Bern, 18.04.2013 - Im Rahmen eines Arbeitsbesuchs hat Bundesrätin Doris Leuthard heute in Wien die österreichischen Bundesminister für Verkehr, Energie und Umwelt getroffen. Im Vordergrund der Gespräche stand die Umsetzung der Energiestrategien der beiden Länder.

Bundesrätin Doris Leuthard und der österreichische Wirtschafts- und Energieminister Reinhold Mitterlehner tauschten sich eingehend über die Energiepolitik der beiden Länder aus. Vereinbart wurde, die Zusammenarbeit insbesondere im Bereich der erneuerbaren Energien und der Energieeffizienz weiter zu intensivieren. Wie die Schweiz so ist auch Österreich daran, Massnahmen zur Erhöhung der Energieeffizienz zu implementieren. Die Fördergelder für Strom aus erneuerbaren Energiequellen wurden in Österreich zudem zuletzt 2012 erheblich aufgestockt. Minister Mitterlehner erläuterte Bundesrätin Leuthard die Fortschritte Österreichs beim Ausbau der erneuerbaren Energien, insbesondere im Wind- und Photovoltaik-Sektor sowie beim Ausbau der Wasserkraft.

Gemeinsam mit Deutschland haben die beiden Länder bereits 2012 vereinbart, ihre Energieversorgung vermehrt mittels Pumpspeicherkraftwerken sicherzustellen. Zu diesem Zweck wurde inzwischen eine umfangreiche gemeinsame Analyse der technischen, ökonomischen und rechtlichen Potenziale für den weiteren Ausbau und effizienteren Betrieb von Pumpspeicherkraftwerken im Alpenraum in Auftrag gegeben.
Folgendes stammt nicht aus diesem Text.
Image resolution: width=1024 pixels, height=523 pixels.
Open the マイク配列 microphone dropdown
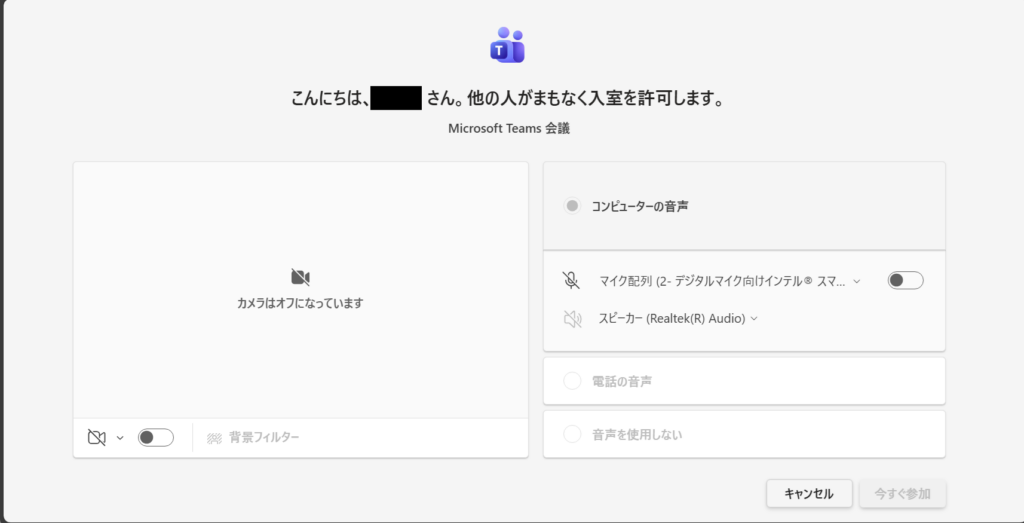coord(730,282)
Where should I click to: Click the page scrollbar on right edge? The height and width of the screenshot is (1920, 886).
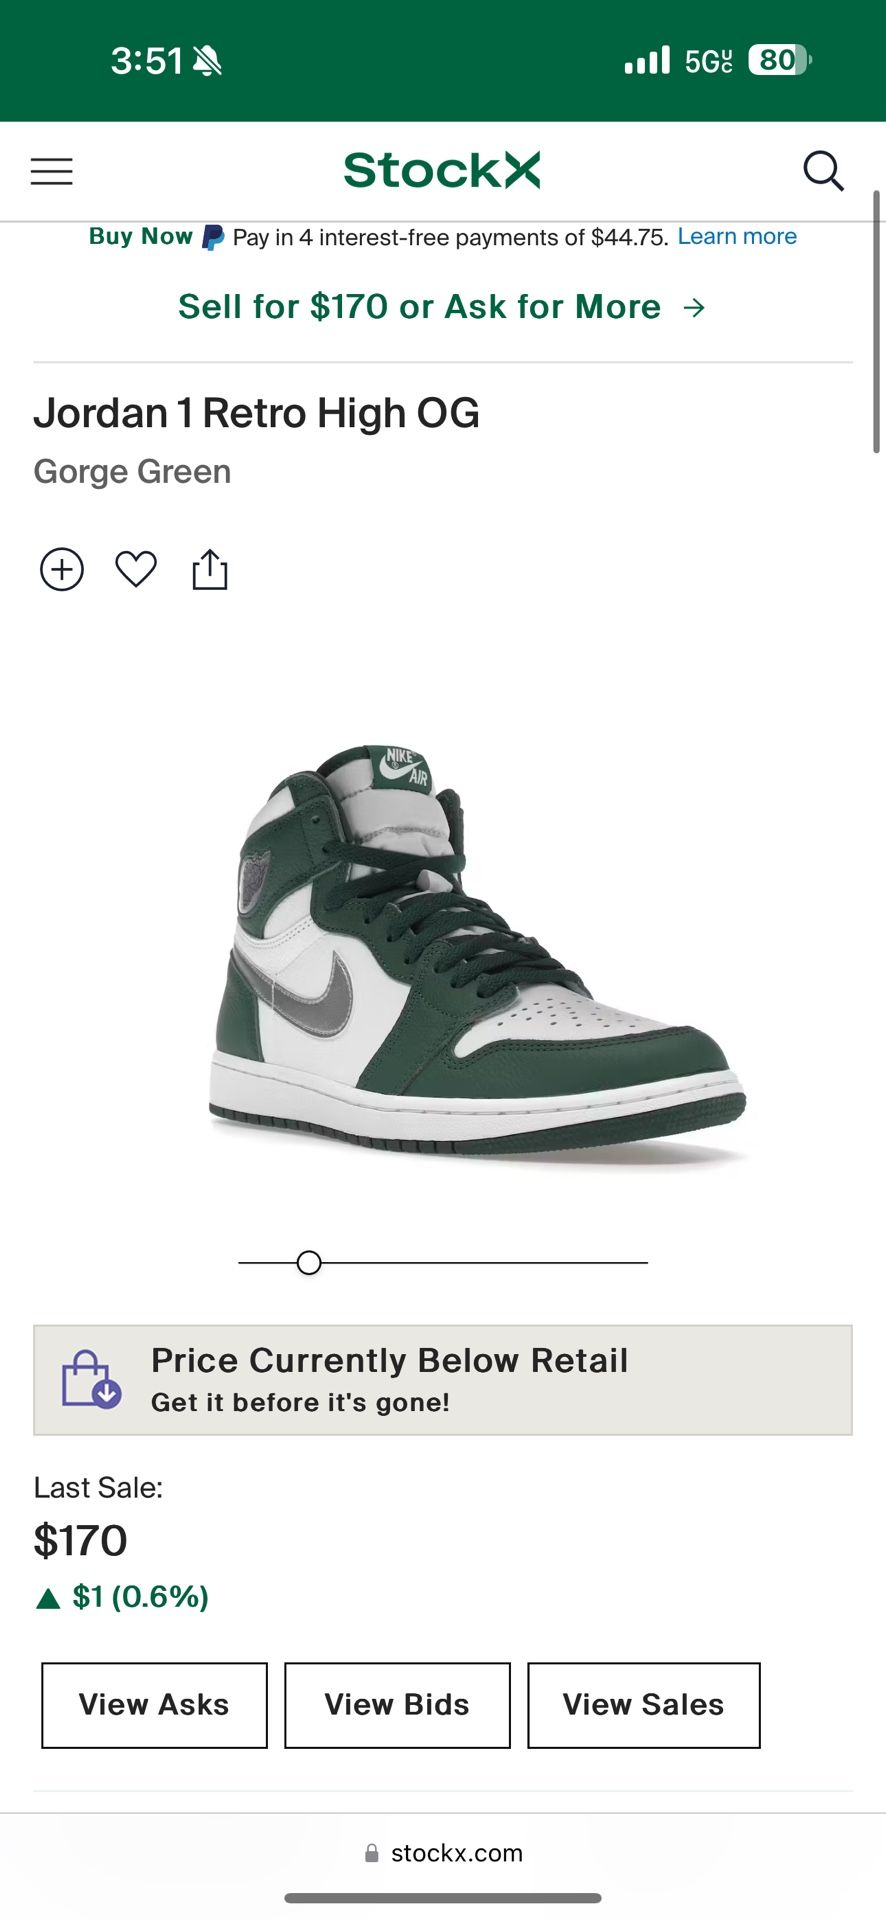click(x=876, y=320)
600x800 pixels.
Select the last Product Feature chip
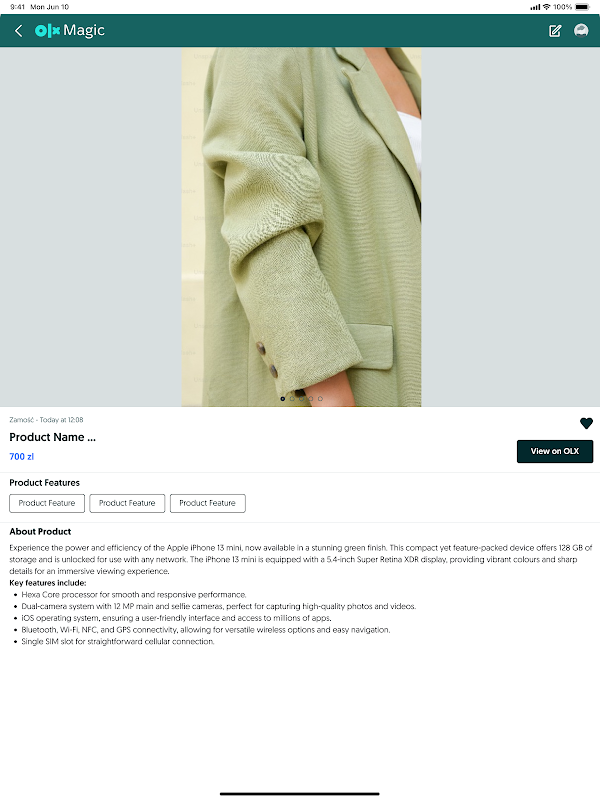coord(208,503)
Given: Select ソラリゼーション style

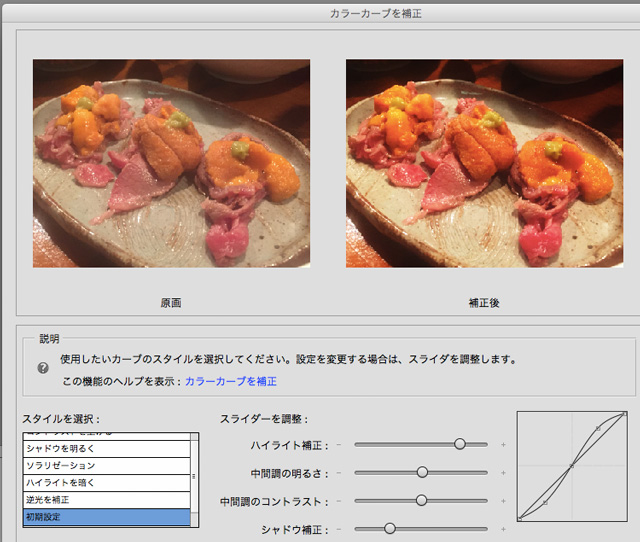Looking at the screenshot, I should click(x=106, y=466).
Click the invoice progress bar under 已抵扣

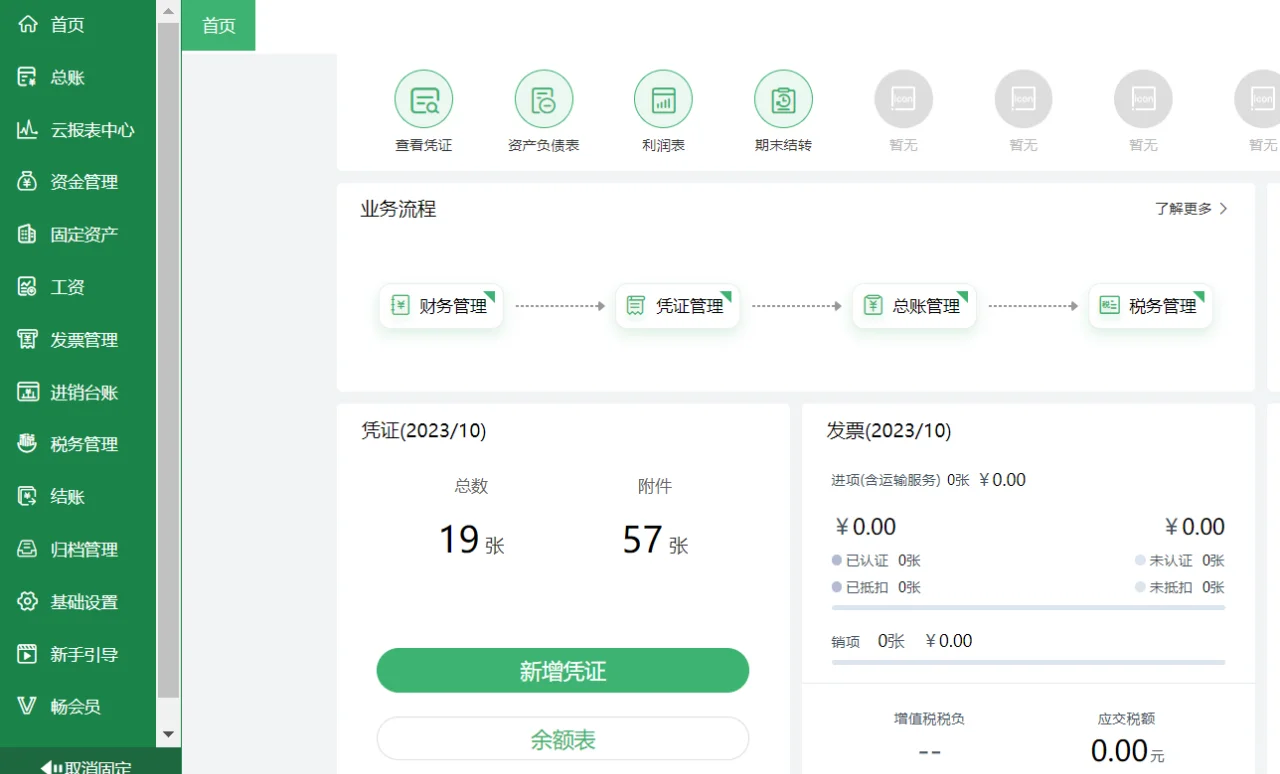coord(1028,605)
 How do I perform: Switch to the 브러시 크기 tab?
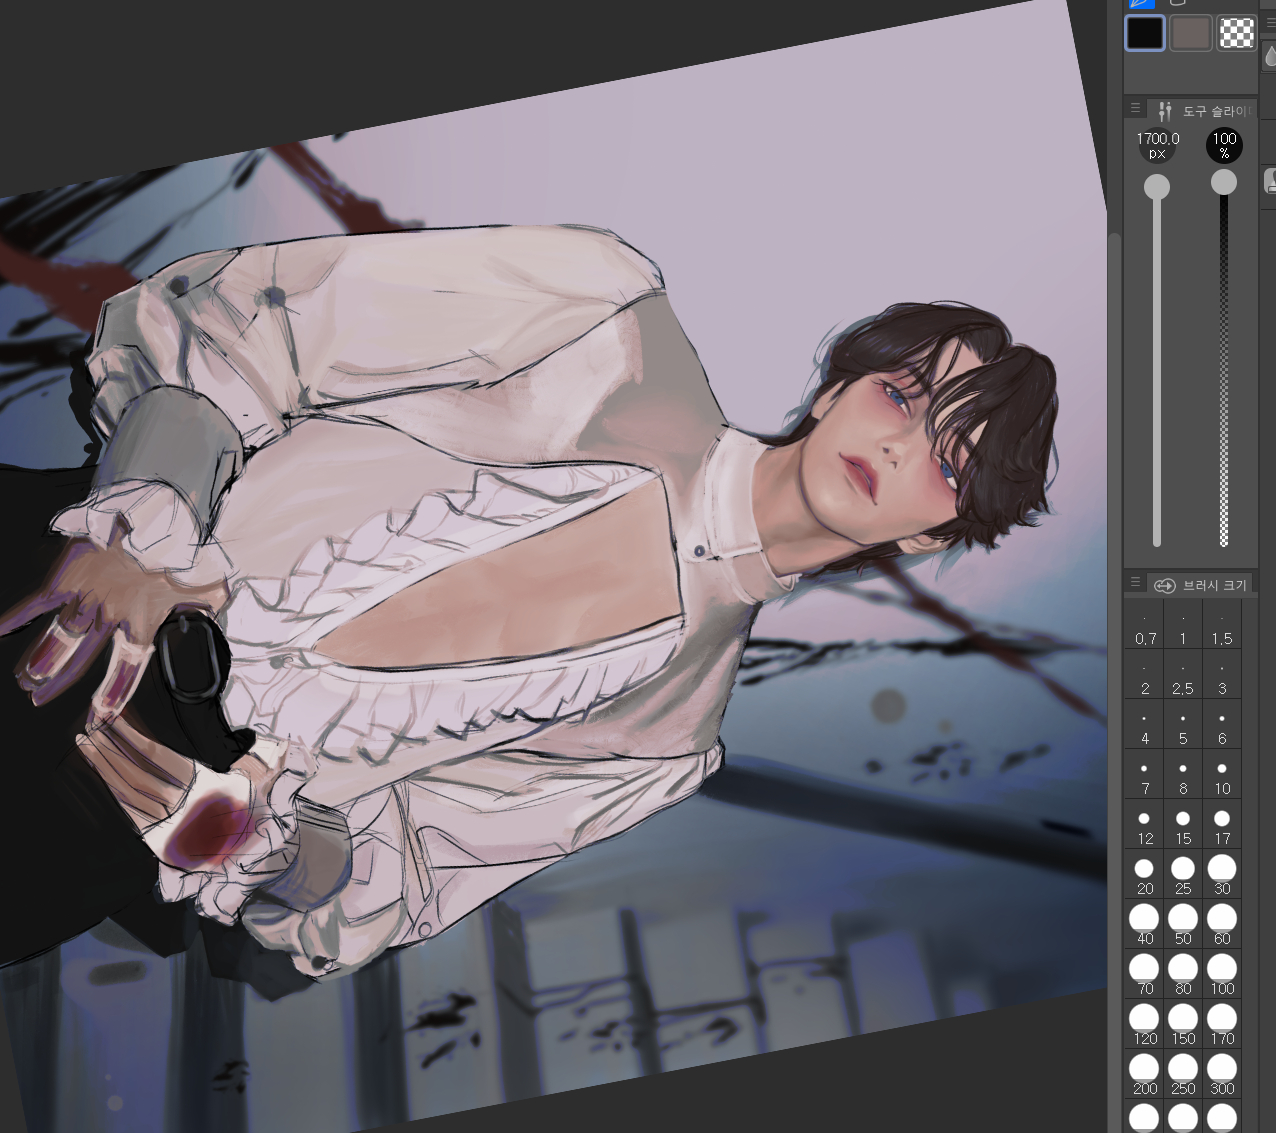coord(1202,585)
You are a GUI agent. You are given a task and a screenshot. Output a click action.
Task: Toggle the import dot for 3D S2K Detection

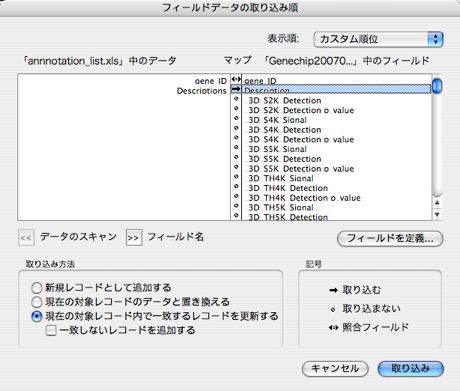pos(236,99)
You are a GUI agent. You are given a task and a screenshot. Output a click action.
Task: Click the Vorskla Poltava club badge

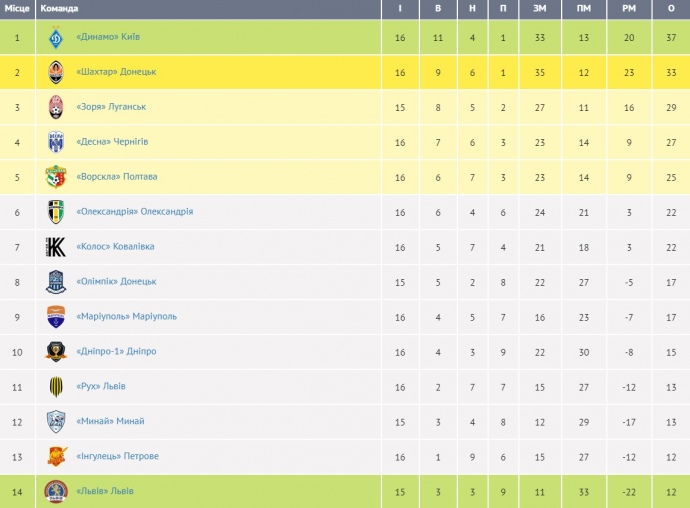tap(56, 177)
Mit Verkehrsministerin Doris Bures diskutierte Bundesrätin Leuthard unter anderem die Thematik der deutschen und österreichischen Taxis am Flughafen Zürich. In dieser Frage ist in der Schweiz derzeit ein Gerichtsverfahren im Gang. Weiter tauschten sich die beiden Ministerinnen zum sogenannten „Suivi de Zurich“-Prozess aus. Sie waren sich einig, dass im Alpenraum die Verkehrssicherheit weiter erhöht und verschiedene Instrumente für das Management des Schwerverkehrs vertieft geprüft werden sollen. Die beiden Ministerinnen vereinbarten zudem, zusammen mit Deutschland bei der EU-Kommission wegen dem 4. EU-Bahnpaket vorstellig zu werden.

Mit Landwirtschafts- und Umweltminister Nikolaus Berlakovich besprach Bundesrätin Leuthard die Umsetzung der Beschlüsse der UNO-Nachhaltigkeitskonferenz zur Grünen Wirtschaft. Sie informierte ihren Amtskollegen darüber, dass der Bundesrat das Ziel einer ressourcenschonenderen Wirtschafts- und Konsumweise unterstütze und dabei auf freiwillige Anstrengungen der Wirtschaft setze. Zudem müsse der Staat Rahmenbedingungen zur Korrektur von Marktversagen schaffen. Thematisiert wurde auch die künftige Ausgestaltung der Klimapolitik. Beide Minister sind daran interessiert, dass die Klimaziele des Kyoto-Protokolls weltweit verfolgt werden. Minister Berlakovich und Bundesrätin Leuthard erörterten zudem die Frage der Konzessionierung beim geplanten Gemeinschaftskraftwerk Inn.